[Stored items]
---------------
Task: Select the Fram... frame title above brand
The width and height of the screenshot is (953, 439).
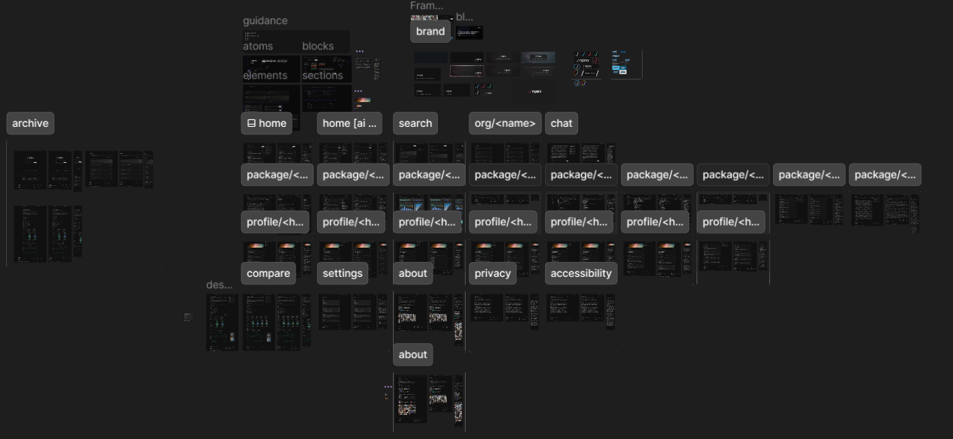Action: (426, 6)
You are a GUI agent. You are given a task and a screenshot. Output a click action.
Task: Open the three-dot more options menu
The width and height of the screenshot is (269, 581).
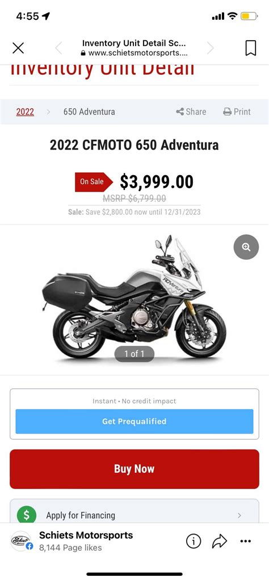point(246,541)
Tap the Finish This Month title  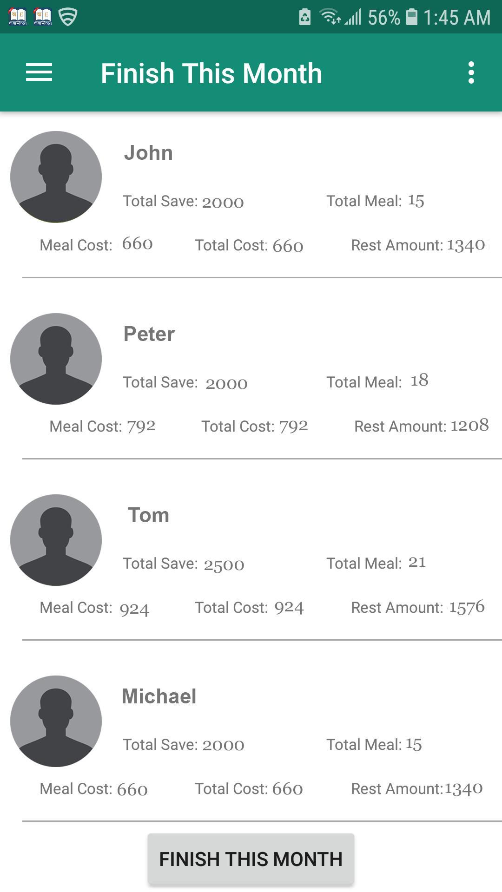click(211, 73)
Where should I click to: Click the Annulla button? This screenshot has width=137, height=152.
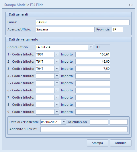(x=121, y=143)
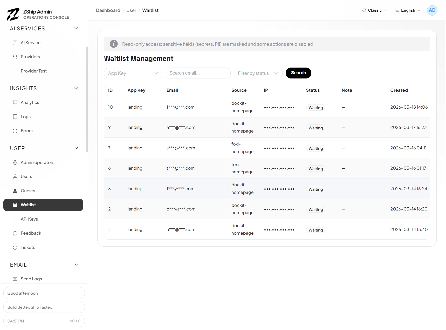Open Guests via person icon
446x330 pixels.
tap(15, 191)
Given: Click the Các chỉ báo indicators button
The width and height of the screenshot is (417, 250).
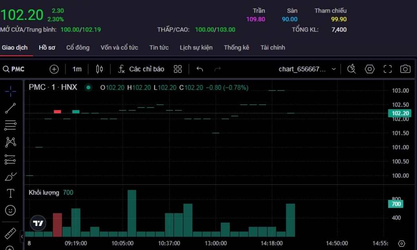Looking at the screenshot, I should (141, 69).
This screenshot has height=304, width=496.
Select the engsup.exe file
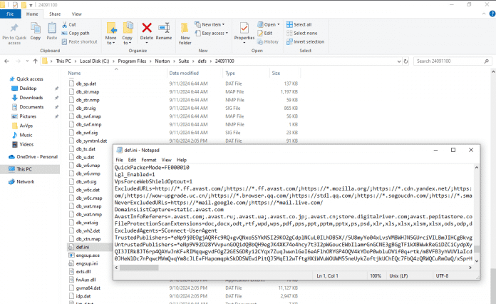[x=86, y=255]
---------------
TASK STATEMENT: Please transcribe, with no additions, the lines starting at the one that contains "Given: Click the" and running through the last line of the entries, inclusive. Leave the pictures out.

PROBLEM SOLUTION:
Given: Click the Các chỉ báo indicators button
The width and height of the screenshot is (417, 250).
Looking at the screenshot, I should (141, 69).
This screenshot has height=304, width=496.
Select the engsup.exe file
[x=86, y=255]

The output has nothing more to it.